O dilúvio mortífero abatido sobre o litoral norte de São Paulo se enquadra na categoria dos desastres sazonais cuja repetição destoa em tudo da capacidade do poder público —ou falta dela— de se preparar para defender a população.

A cada passagem do ano, Sudeste e Sul do país, assim como o litoral do Nordeste, se veem inundados por chuvas torrenciais. Ruas e bairros deslizam morro abaixo, sepultando famílias inteiras. Desta feita, o epicentro da tragédia calhou de ser São Sebastião (SP) e municípios lindeiros.

Há mais que repetição na pluviosidade e na incúria. Em alguns locais caíram mais de 600 mm em poucas horas, mais de 600 litros por metro quadrado, acima da média de todo o mês de fevereiro.

Tamanho jorro se qualifica como o que meteorologistas e climatologistas chamam de eventos extremos. São paroxismos de precipitação, estiagem ou temperatura que desbordam até das amplitudes máximas sugeridas por curvas obtidas de médias históricas.

Fenômenos que ocorriam só em escalas de séculos se amiúdam em consequência das mudanças do clima ocasionadas pelo aquecimento da atmosfera. Enchentes, secas e incêndios florestais devastadores passam a eclodir em ritmo de décadas, quando não se tornam anuais.

Tudo está previsto há décadas, igualmente, por modelos computacionais de projeção do clima.
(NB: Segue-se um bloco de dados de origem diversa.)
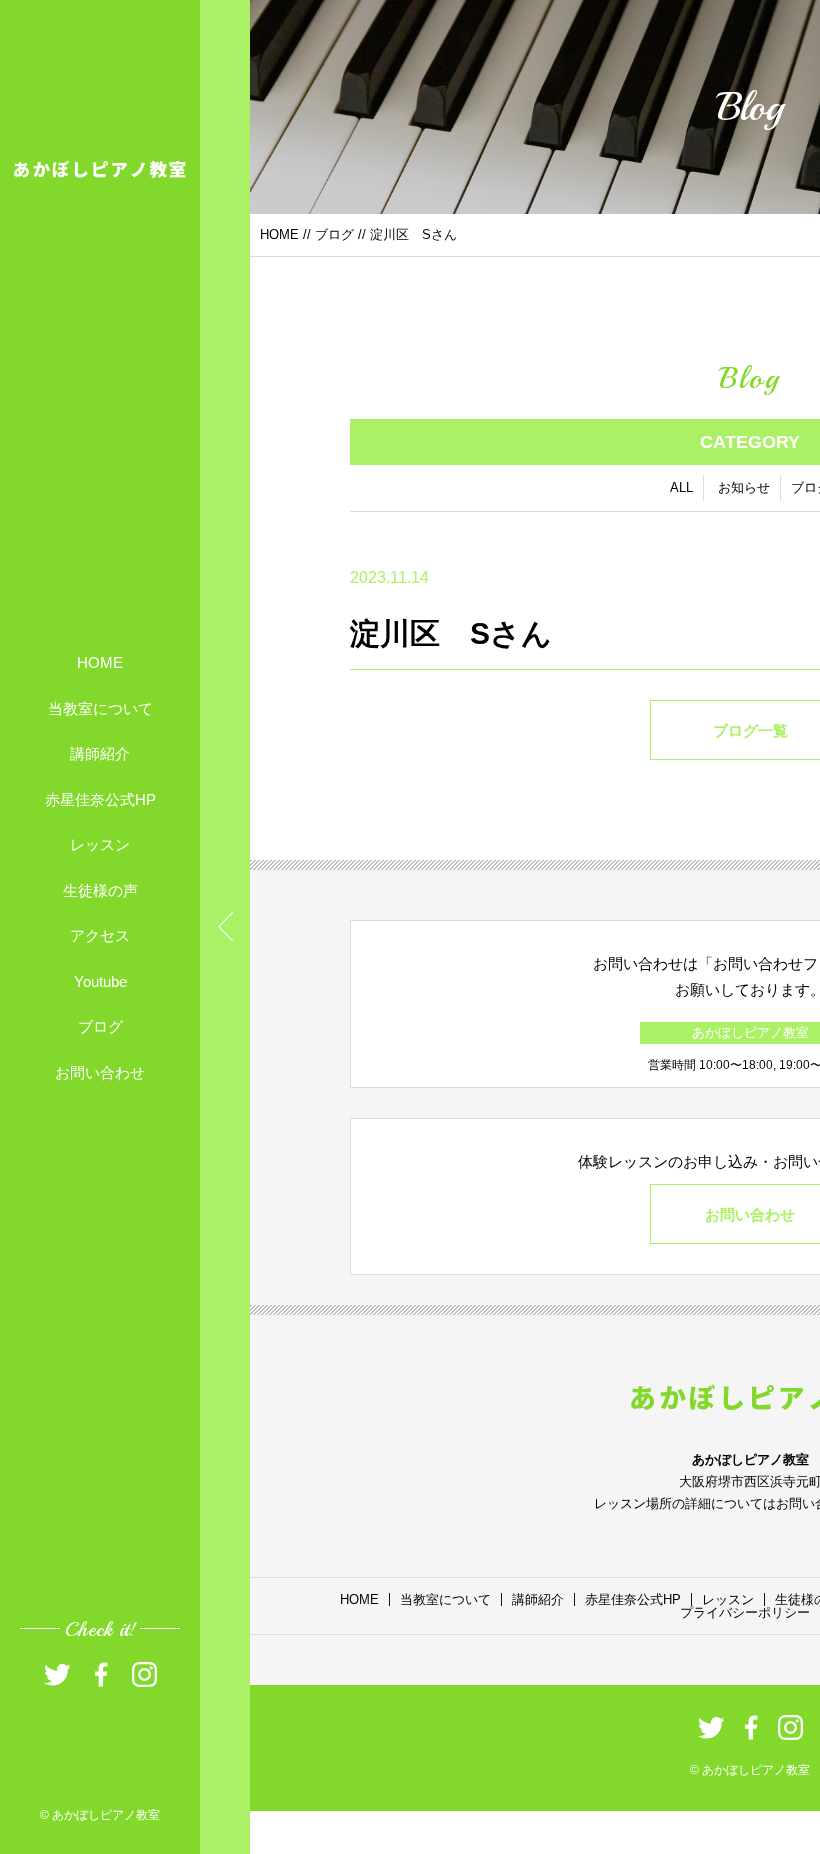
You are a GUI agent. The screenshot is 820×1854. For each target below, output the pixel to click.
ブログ (100, 1026)
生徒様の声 (100, 889)
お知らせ (744, 487)
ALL (681, 487)
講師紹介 (100, 753)
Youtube (100, 980)
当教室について (100, 707)
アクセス (100, 935)
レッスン (100, 844)
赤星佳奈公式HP (100, 798)
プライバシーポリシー (745, 1612)
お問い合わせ (100, 1071)
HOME (100, 662)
Médias históricas se tornam de pouca valia para planejar obras de infraestrutura, como estradas, pontes e galerias pluviais, assim como sistemas de defesa civil e salvamento.

Conferências sobre crise do clima se sucedem desde 1992 sem que as nações acordem providências efetivas para mitigar o aquecimento global. Para contê-lo na margem de 1,5ºC, como se decidiu em 2015, seria necessário cortar emissões de carbono pela metade neste decênio e zerá-las até 2050.

A cada ano que passa, a janela de oportunidade se estreita. Governos brasileiros, como tantos outros, concentram políticas públicas na mitigação, ocupando-se quase só do desmatamento na Amazônia, nossa maior fonte de emissões, e mais recentemente no cerrado.

Claro está que é obrigação fazê-lo, em tudo ignorada pela administração de Jair Bolsonaro (PL). Já não basta. O governo de Luiz Inácio Lula da Silva (PT) recompôs a prioridade para o tema, mas só o enfrentará de modo consequente quando liderar um plano nacional de adaptação para a mudança incontornável do clima.

Instalar sirenes de alerta que funcionem a tempo é o mínimo; no médio e longo prazo, só uma política portentosa de habitação e saneamento básico defenderá os brasileiros pobres de hecatombes que retornam a cada verão.